(Screenshot grounding data)
+-------+
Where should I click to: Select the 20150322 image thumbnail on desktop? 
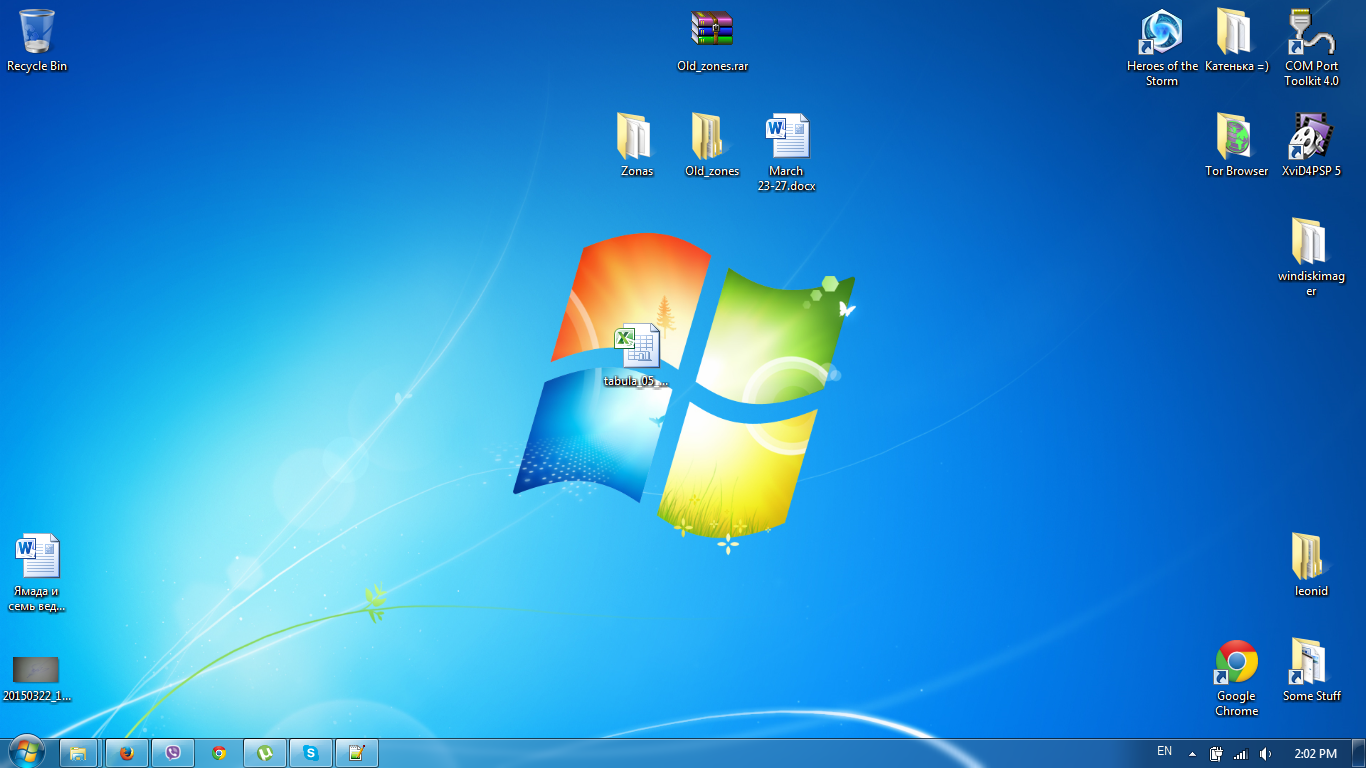[x=36, y=670]
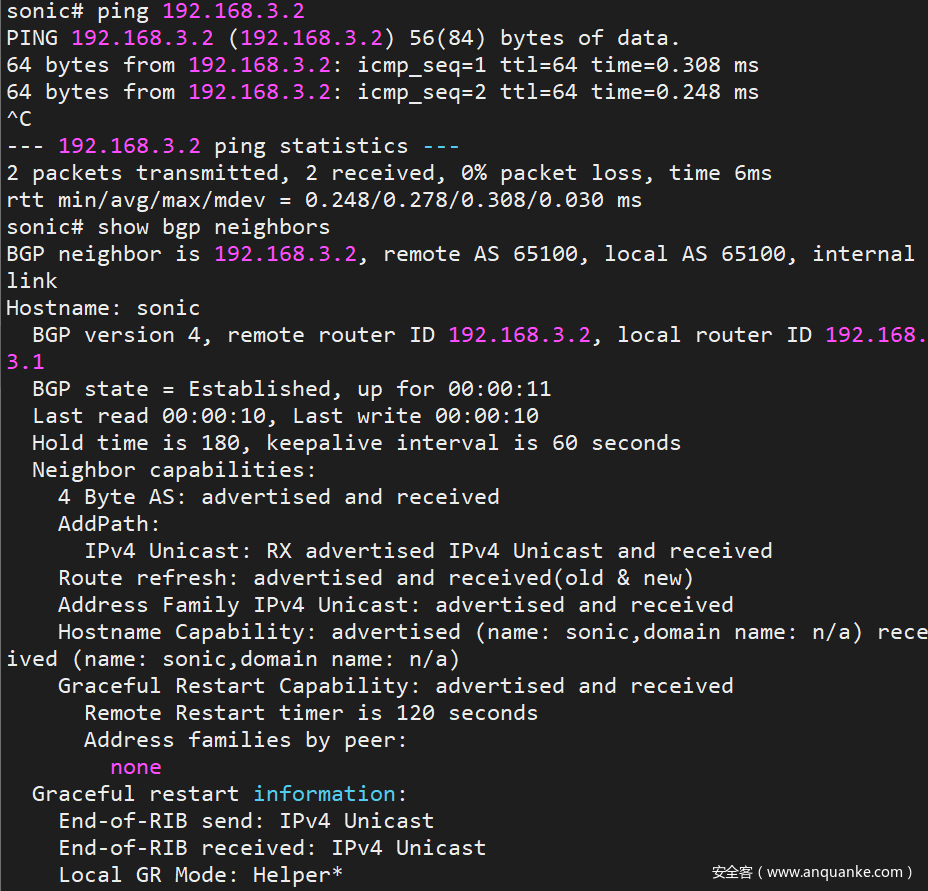The height and width of the screenshot is (891, 928).
Task: Click the AddPath heading
Action: coord(109,524)
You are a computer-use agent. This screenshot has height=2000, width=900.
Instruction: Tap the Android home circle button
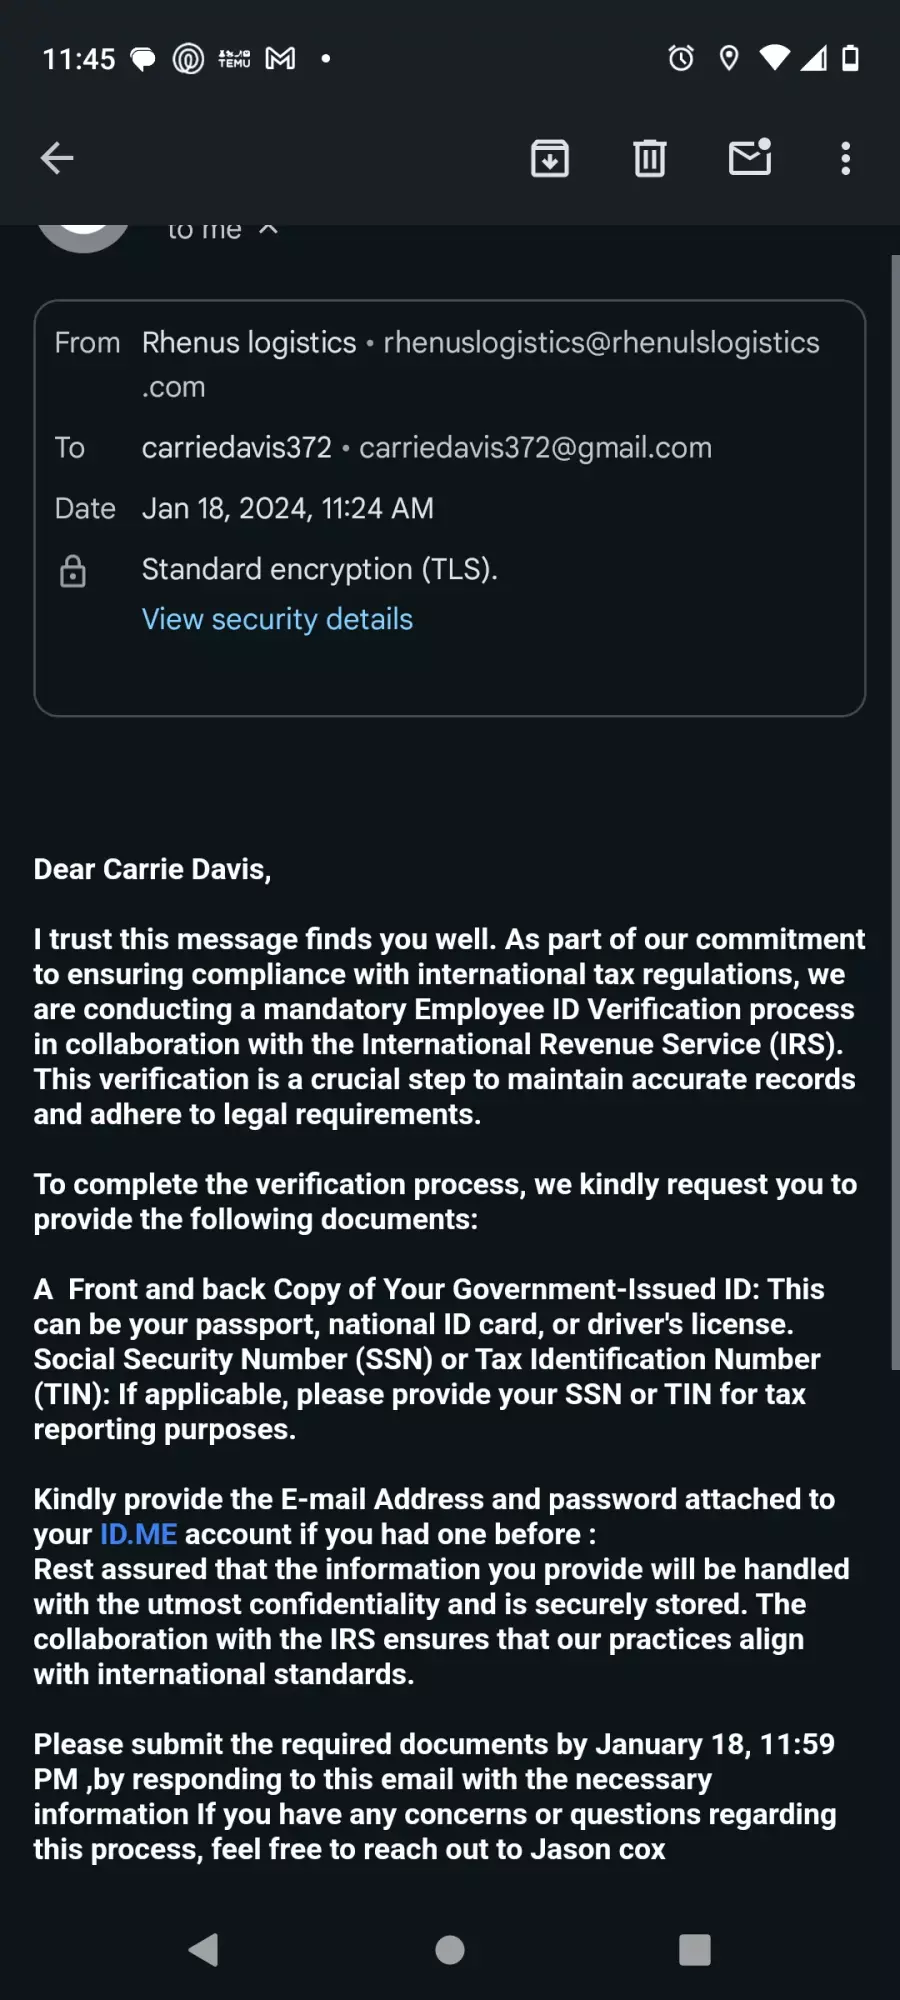450,1949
+-------+
■ TASK DETAILS
Leaving the pictures out, reproduce the entries above exactly.

■ RESULT OF THE TASK
Where should I click to: Select the 20150322 image thumbnail on desktop? 
[x=36, y=670]
The height and width of the screenshot is (891, 928).
Task: Click the AddPath heading
Action: coord(109,524)
You are a computer-use agent. This screenshot has height=2000, width=900.
Instruction: Tap the Android home circle button
450,1949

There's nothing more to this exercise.